Segundo a SES (Secretaria de Estado de Saúde), os corpos estão retornando a Mato Grosso do Sul de carro porque o governo tem convênio com as funerárias. No caso dos três pacientes mortos, o velório não será permitido por questões de segurança.

Telefonema é esperança para quem tem mãe internada em SP 

Se para uns a distância representa o prolongar da dor, para outros é um exercício de paciência ante o cenário desfavorável. Com a mãe internada em São Paulo desde o último domingo (6), a biomédica Helen Cristina Rios, de 24 anos, procura não se lembrar que mais de 1.000 quilômetros a separam da dona Clarice da Silva Rios, 57 anos. “É difícil saber que ela está longe, mas um alívio entender que ela está bem assistida, diferente de como estaria se estivesse por perto. Aqui ela estava em um leito improvisado”, explica.

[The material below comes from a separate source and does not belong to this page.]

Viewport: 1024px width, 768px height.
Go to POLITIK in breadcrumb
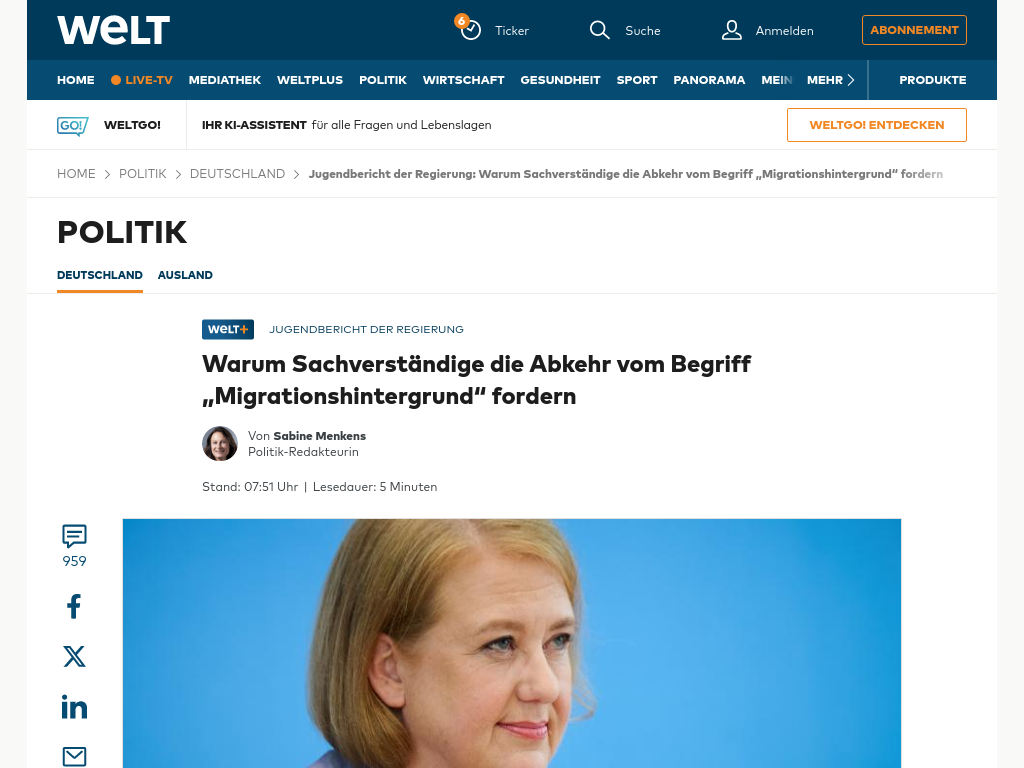[142, 174]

Entubada desde o dia 24 de maio, Clarice foi uma das pacientes que saíram de Maracaju rumo ao Hospital Santa Cecília, no estado vizinho. Para a família, o fim da tarde tem sido o momento mais esperado do dia. “O médico que atende ela liga e fala pra a gente sobre as condições de saúde dela”, explica a filha. Ainda ontem (9) informações da Prefeitura de Dourados indicaram que pelo menos duas famílias não aceitaram a oferta da vaga para transferência a São Bernardo do Campo.